Die beiden Jungs in der Hamburger U-Bahn haben zweifelsfrei ihren Spaß. Nebeneinander sitzen sie auf ihrer Bank und starren gebannt auf das Mobiltelefon, das der kleinere von beiden in der Hand hält. Die Umstehenden können mithören, die Kopfhörer baumeln an der Jacke. Es muss sich um einen Comic handeln - wahrscheinlich Donald Duck. Nach ein paar Minuten wird es still, das Handy verschwindet in der Hosentasche, die beiden Jungen verlassen den Zug.

Der Slogan aus den neunziger Jahren "Immer erreichbar" ist evolviert zu einem "Immer empfangbar". "Micromovies" nennt sich die neue Form digitaler Filmkunst. Bisher bestanden Handyfilme aus wackelig anmutenden Klingeltönen mit skurrilen Animationen und verpixelten Höhepunkten von Sportereignissen. Auf dem Bitfilm Festival in Hamburg am vergangenen Wochenende wurde deutlich, dass es neben der Verschmelzung von Filmen und Computerspielen einen weiteren Trend gibt: Filme und Miniserien auf dem Mobiltelefon sollen ihre rudimentäre und rohe Form verlieren und zur ernstzunehmenden Kunstform - und damit zu einer neuen Mediensparte - heranwachsen.

Dabei geht es nicht wie bei der PlayStation Portable darum, bereits vorhandene Kinofilme auf dem winzigen Bildschirm mit dem Risiko einer Augenepilepsie zu betrachten. Vielmehr ist die Planung von Mobilfunkunternehmen, Serien und Filme allein für den Mobilfunkmarkt zu produzieren.

"Vom technischen Standpunkt sind wir dazu in der Lage", sagte Festivalleiter Aaron Koenig. Es liege allein an den Konsumenten, ob sie die neue Kunstform anzunehmen bereit sind. In anderen Ländern freilich sind Micromovies bereits ein fester Bestandteil der Kultur. In Korea gibt es Comicserien für das Handy, Gameshows und ganze Spielfilme. Wohin der Mensch auch geht, sein Miniatur-Fernsehgerät ist dabei. In England kam im Februar eine abgespeckte Version der erfolgreichen Fernsehserie "24" heraus. Einmal pro Woche erhielten die Abonnenten eine neue Folge von "24: Conspiracy". Dauer: jeweils 90 Sekunden. Das Experiment war ein voller Erfolg, über eine Million Menschen verfolgten das Schicksal eines Agenten auf der Suche nach einer Mörderin. Bei einem Preis von 20 Dollar für die Serie wurden die Produzenten ermutigt, das Projekt weiterzudenken.

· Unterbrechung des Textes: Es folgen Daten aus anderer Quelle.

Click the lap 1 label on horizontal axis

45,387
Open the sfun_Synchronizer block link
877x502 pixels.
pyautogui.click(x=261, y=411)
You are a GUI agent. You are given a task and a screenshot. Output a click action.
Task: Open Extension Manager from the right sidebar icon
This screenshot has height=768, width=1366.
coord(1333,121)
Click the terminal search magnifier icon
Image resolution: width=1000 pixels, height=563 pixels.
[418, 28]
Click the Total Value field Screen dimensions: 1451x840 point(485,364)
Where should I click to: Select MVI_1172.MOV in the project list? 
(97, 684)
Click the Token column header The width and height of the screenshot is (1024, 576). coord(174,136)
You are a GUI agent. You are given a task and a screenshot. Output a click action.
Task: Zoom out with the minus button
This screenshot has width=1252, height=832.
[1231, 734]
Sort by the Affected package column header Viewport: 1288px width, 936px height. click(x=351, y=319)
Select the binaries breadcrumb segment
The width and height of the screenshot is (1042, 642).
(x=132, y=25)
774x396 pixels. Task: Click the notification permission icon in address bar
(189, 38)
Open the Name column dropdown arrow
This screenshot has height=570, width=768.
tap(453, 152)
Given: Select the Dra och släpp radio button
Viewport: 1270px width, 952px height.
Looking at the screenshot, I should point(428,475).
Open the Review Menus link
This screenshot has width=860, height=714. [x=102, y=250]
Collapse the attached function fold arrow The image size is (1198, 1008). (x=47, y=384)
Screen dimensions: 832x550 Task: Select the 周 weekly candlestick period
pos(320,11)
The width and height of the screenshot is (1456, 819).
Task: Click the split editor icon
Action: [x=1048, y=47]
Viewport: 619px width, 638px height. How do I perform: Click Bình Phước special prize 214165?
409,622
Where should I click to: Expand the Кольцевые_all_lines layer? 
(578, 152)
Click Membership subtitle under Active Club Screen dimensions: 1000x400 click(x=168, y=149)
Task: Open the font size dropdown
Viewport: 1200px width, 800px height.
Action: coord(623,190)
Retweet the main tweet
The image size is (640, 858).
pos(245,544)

"Bei Micromovies muss der Regisseur in anderen Dimensionen denken", sagt Bitfilm-Kurator Moritz Hirchenhain. "Blut muss viel überzogener dargestellt werden, damit es auf dem kleinen Bildschirm zu erkennen ist." Auch gewagte Soundeffekte seien nur eingeschränkt möglich, da der Konsument in der Lage sein muss, einer Folge auch einem vollbesetzten Zug zu folgen. Auch die narrative Struktur muss stringenter sein als bei einem Kinofilm. Innerhalb von einer Minute müssen Micromovies eine Handlung erzählen und den Bogen spannen, damit sich der Zuschauer die nächste Folge in einer Woche auf sein Handy bucht.

Bald in Spielfilmlänge

So lange soll es in Deutschland nicht dauern, geht es nach den Geräteherstellern. Sie arbeiten derzeit an täglichen Formaten für das Handy. Eine Daily Soap könnte es werden, vielleicht eine Telenovela. Jeden Tag pünktlich zur Fahrt in die Arbeit wird die neue Folge auf das Telefon gesendet, die Handlung bewährten Formaten aus dem Fernsehen wie "Gute Zeiten, Schlechte Zeiten" oder "Verliebt in Berlin" nachgeahmt werden. Die Zuschauer sollen dazu im Internet die Möglichkeit erhalten, über die Serie zu diskutieren und mehr über die Protagonisten zu erfahren. "Mit dem Internet könnte der Nachteil der kurzen Ausstrahlungsdauer ausgeglichen werden", sagt Hirchenhain.

Zu den Plänen der Hersteller gehört es aber auch, Filme in Spielfilmlänge zu produzieren. Auf einer längeren Zugfahrt oder im Stau wäre es möglich, sich ohne Laptop und Internetverbindung einen für das Handy produzierten Film herunterzuladen. "Die meisten Telefone sind dafür gerüstet, die Filmdateien müssen nur klein genug sein, um schnell übertragen werden zu können", sagt Hirchenhain.

Zukunftsmusik ist dagegen noch die Liveberichterstattung von Fußballspielen. Die Übertragungsraten von UMTS sind noch nicht so hoch, um einem Spiel dauerhaft ohne Ruckelei folgen zu können. Dazu sind die Bildschirme nicht optimal für ein Spiel von 90 Minuten - wieder das Problem mit der Augenepilepsie. Großen Zuspruch dürften allerdings kurze Zusammenfassungen von Höhepunkten nach dem Spiel sein. Der Abonnent erhält die besten Szenen auf sein Mobiltelefon geliefert, kann direkt nach dem Abpfiff die Tore seiner Lieblingsmannschaft bejubeln.

Fernsehen scheint sich also in zweierlei Richtungen zu entwickeln. Zum einen dringen immer gigantischere Bildschirme, größere Lautsprecher und ausgefeiltere DVD-Player in die Wohnzimmer ein. Zum anderen wird den Menschen in Zukunft das Fernsehen auch außerhalb des trauten Heims auf Schritt und Tritt verfolgen. Eine mediale Dauerpräsenz ist nicht mehr weit entfernt, eigentlich ist es schon längst passiert. Wenn bald ein junges Mädchen in der U-Bahn steht und hysterisch zu kreischen beginnt, dann muss es nicht unbedingt etwas Schlimmes bedeuten. Die Hauptdarstellerin einer Soap Opera könnte lediglich den falschen geküsst haben.